• _PAGE TEXT_
_ _ _ _ _ _ _

FYI, pins 0 and 1 on that form of Arduino board are the serial pins, so they don't behave as normally expected for digital I/O.

Using a relay box, you don't want the relay cycling too much, so you would be well served by adding some hysteresis to the switching algorithm. In other words, define a dead band around the desired temperature, and turn the heater on if below that dead band, but don't turn it off until above the dead band. That stops short cycling.

An even better approach to heating is to use a PID algorithm, which will maintain a steady temperature rather than waiting for it to rise and fall. The idea is finding the correct duty cycle for the heater, so that it may spend 30% of the time on, pulsing heat, to maintain your desired temperature. There are PID libraries available for Arduino. When I did this for a heater, I modified the PID routine to include a feed-forward term, allows you to predict the control effort and use that as a starting point. You can look at my code if you are interested. But with a PID controller, you need to use a solid-state relay because you will be cycling the heaters on/off a lot more. For something like you are doing, you might still use a one-minute cycle time, as the system response is very slow. It would just give you a more consistent temperature for the machine.

_ _ _ _ _ _ _

• _WHAT IS ASKED_
a) Answer these from the heater-control post:
(i) Which pins on that form of Arduino board are the serial pins?
(ii) What does adding hysteresis to the switching stop?
(iii) What kind of relay does a PID controller call for?
b) Please copy the heater-control post word for word, from "Using a relay" to "stops short cycling.".
The listing after this heater-control post is separate material.

• _PROVIDED DATA_
_ _ _ _ _ _ _

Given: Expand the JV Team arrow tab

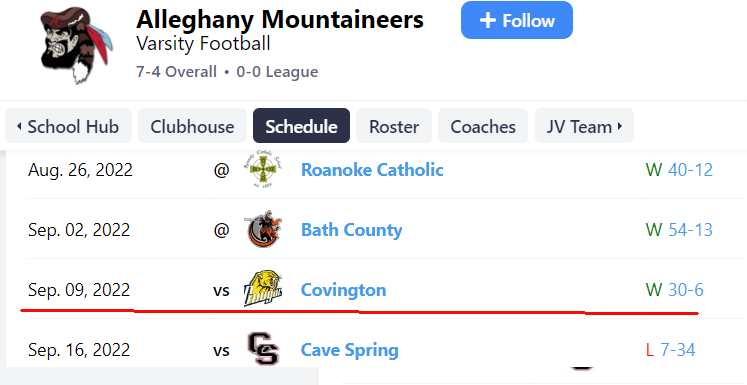Looking at the screenshot, I should tap(584, 126).
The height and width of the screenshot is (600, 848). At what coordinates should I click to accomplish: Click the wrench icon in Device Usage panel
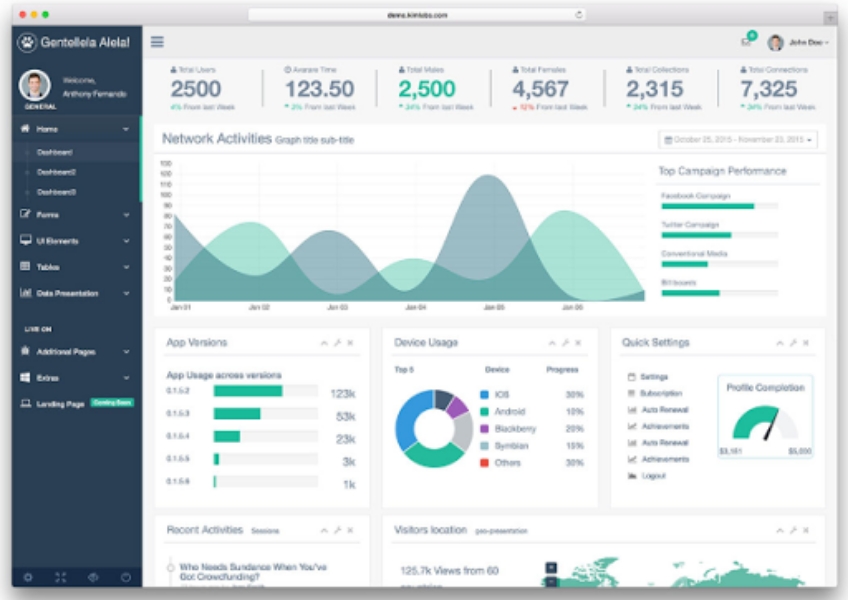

_ _ _ _ _ _ _

• _PROBLEM SOLUTIONS_
a)
(i) Pins 0 and 1
(ii) Short cycling
(iii) A solid-state relay

b)
Using a relay box, you don't want the relay cycling too much, so you would be well served by adding some hysteresis to the switching algorithm. In other words, define a dead band around the desired temperature, and turn the heater on if below that dead band, but don't turn it off until above the dead band. That stops short cycling.